Quello che invece viene “osservato” (ammesso?) dal ministro dell'Economia è che “la parte più produttiva dell’Italia è ferma”, aggiungendo tuttavia che nel paese “c’è voglia di fare, non di piangere”. Ed è proprio quello che pensano le imprese e gli imprenditori, come evidenziato anche dal presidente di Confindustria Vincenzo Boccia (intervistato a “Mezz'ora in più” su Rai 3), il quale con spiccata lucidità ha osservato come nella maggioranza ci sono grandi divergenze su molte questioni, invitando poi il governo a “superare i conflitti” e a impegnarsi al massimo per il rilancio del Paese. Tra le prese di coscienza dell'ultima ora, va registrata anche quella del vice premier Salvini, il quale dice che “per andare avanti serve un cambio di passo, non si tratta solo di un chiarimento". Anche alla luce delle troppe divergenze con gli alleati di governo del 5 Stelle. Lasciando prefigurare una malcelata volontà di staccare la spina all'attuale Esecutivo, sulla spinta del crescente consenso che proviene dal territorio. 

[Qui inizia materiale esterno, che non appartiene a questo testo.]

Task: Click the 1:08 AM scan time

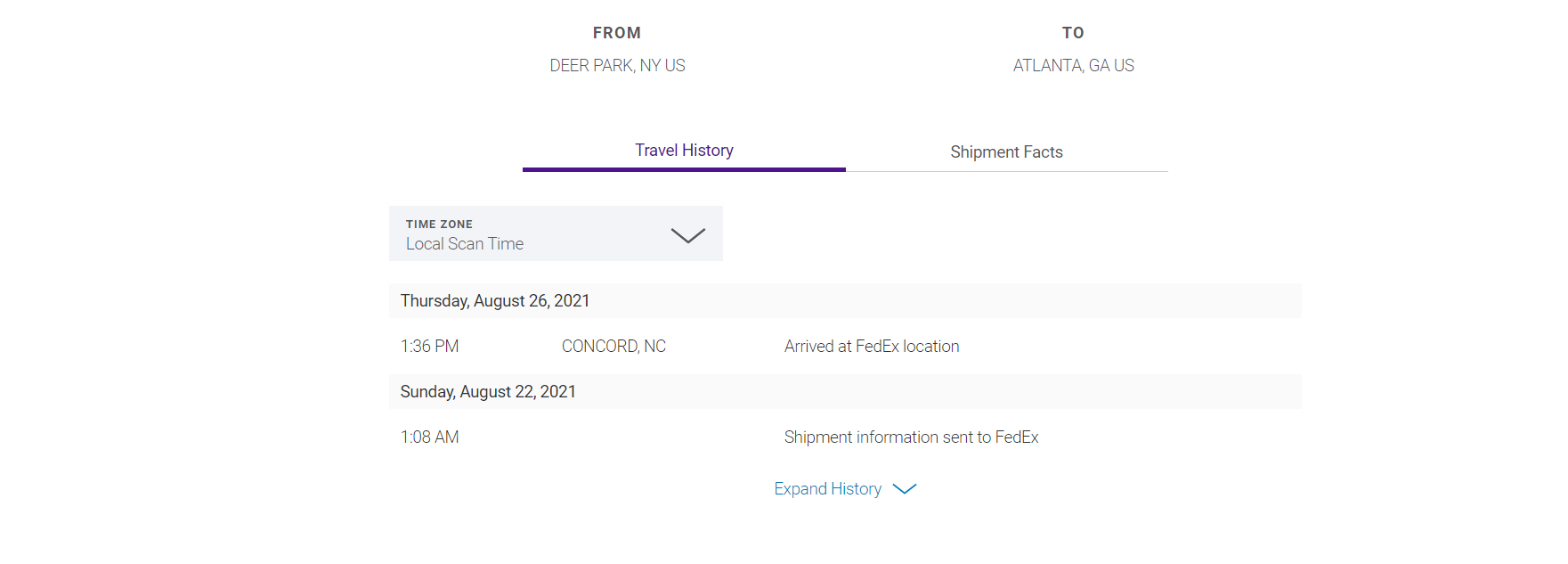Action: tap(429, 437)
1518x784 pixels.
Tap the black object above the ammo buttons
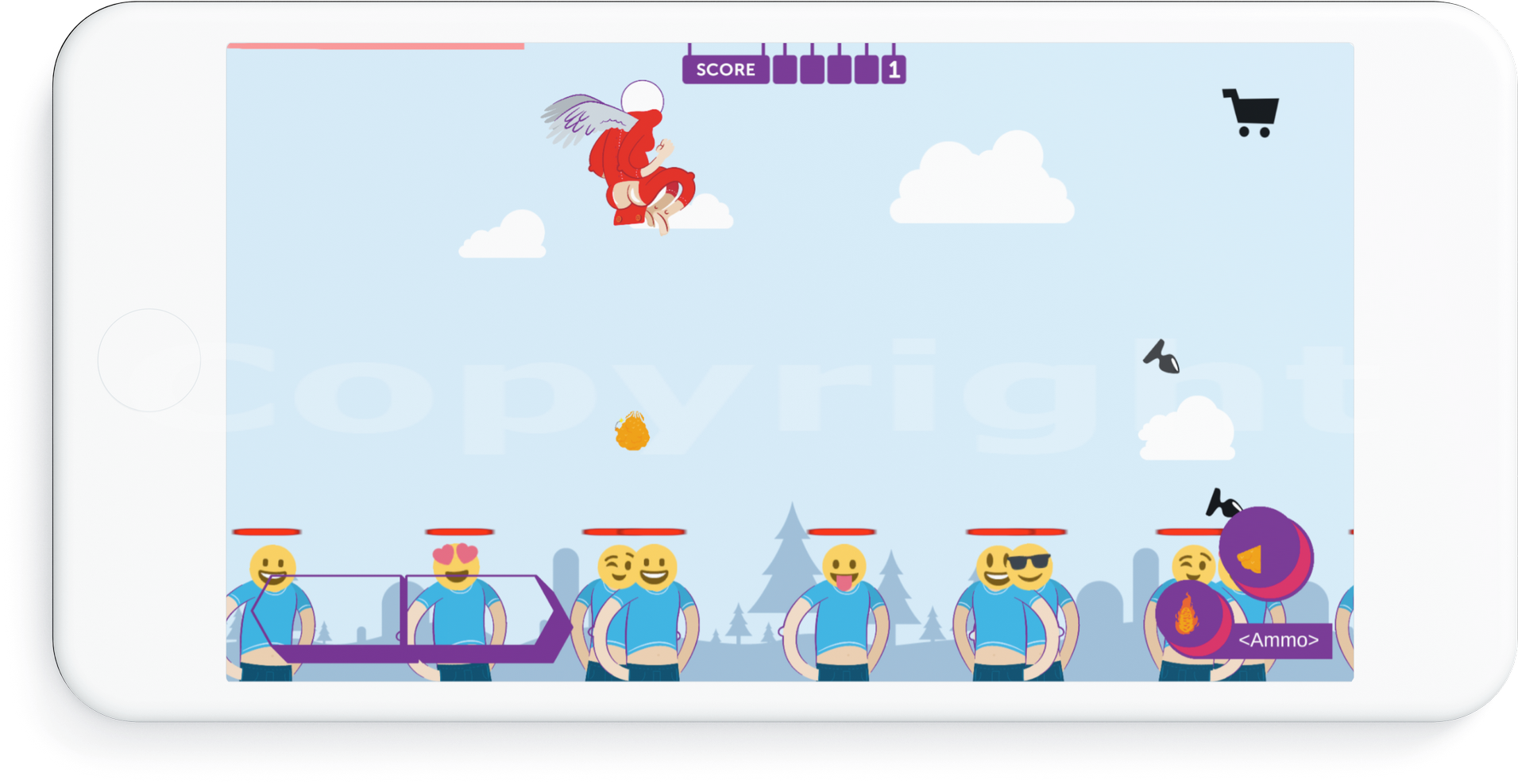[1222, 503]
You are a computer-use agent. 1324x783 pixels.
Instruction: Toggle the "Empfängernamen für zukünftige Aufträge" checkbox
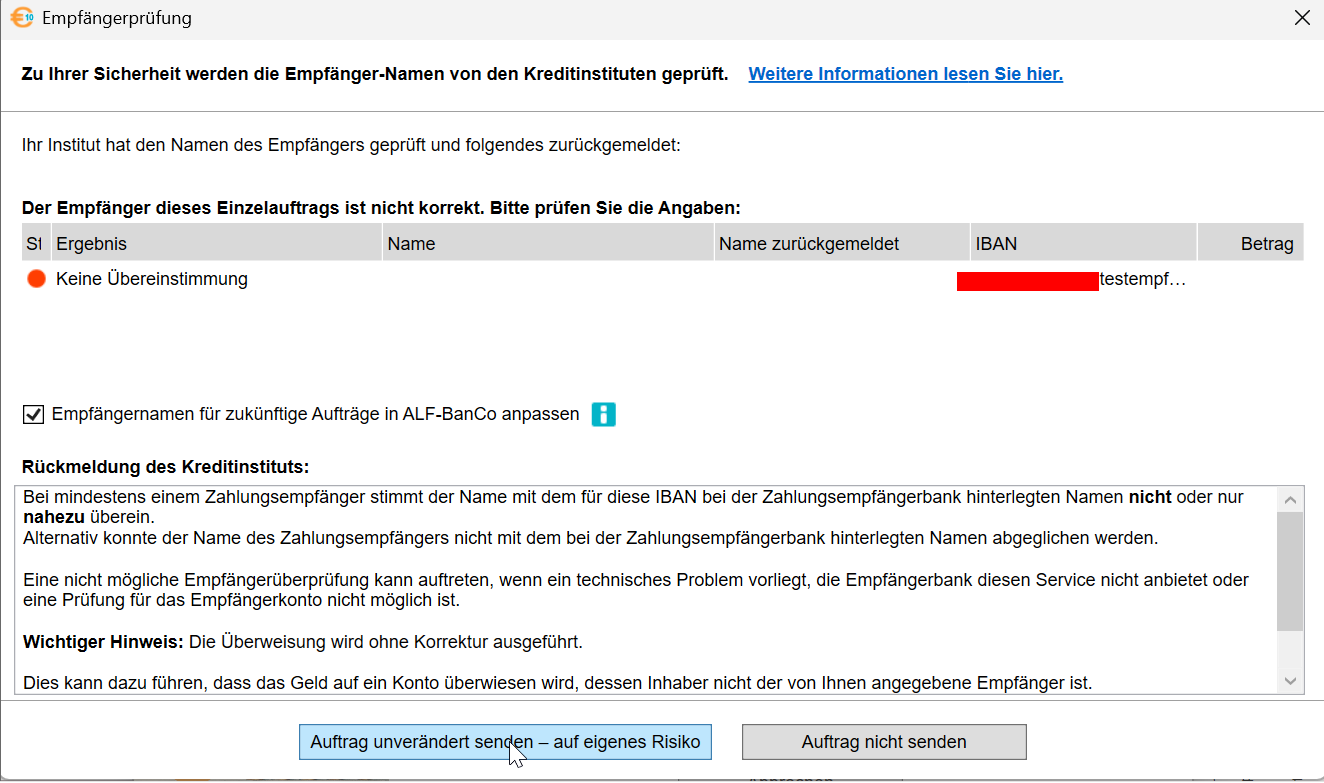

In questo scenario di grande confusione e totale incertezza in cui si trovano il paese, (soprav)vivono gli operatori del gioco pubblico. Preoccupati, come il resto del paese, per il proprio futuro, oltre a quello dell'economia nazionale. A differenza di ogni altro lavoratore e di ogni altri cittadino, però, per un addetto ai lavori di questo angusto comparto, non c'è alcuna dignità promessa né invocata, e neppure alcuna speranza di futuro: tra continui rincari, bavagli ingiustificati (leggi: decreto Dignità) e obiettivi traditi. Primo su tutti, quello del Riordino. Annunciata, anche questo, e mai attuato. E neppure affrontato. Se c'è qualcosa che continua a mancare, dunque, è proprio questa: la mancanza di riforme degne di tale nome. L'unico punto, probabilmente, che accomuna il comparto del gioco pubblico alle altre filiere produttive nazionali e alle esigenze della cittadinanza più in generale. 
Ha ragione da vendere, dunque, il ministro Salvini, quando parla di un cambio di passo necessario. E urgente, aggiungiamo noi. Perché ogni mese che passa rischia di essere fatale per determinate categorie di imprese e lavoratori: proprio come sta accadendo a quelle del gioco pubblico, imbrigliate dalla mancanza di riforme e, in molti casi, ormai sull'orlo del baratro. Si pensi per esempio al caso delle imprese di gestione del Piemonte, strangolate da una legge regionale di cui tutti – senza eccezioni – hanno ormai compreso l'assurdità, ma rispetto alla quale si è scelto di non intervenire, con la politica locale preoccupata dei soli riflessi elettorali di qualunque iniziativa, e quella “nazionale” che non si pone neppure il problema. Come se l'annuncio di un riordino possa servire a riordinare davvero un settore. Invece, non è così. Proprio come nel caso della crescita.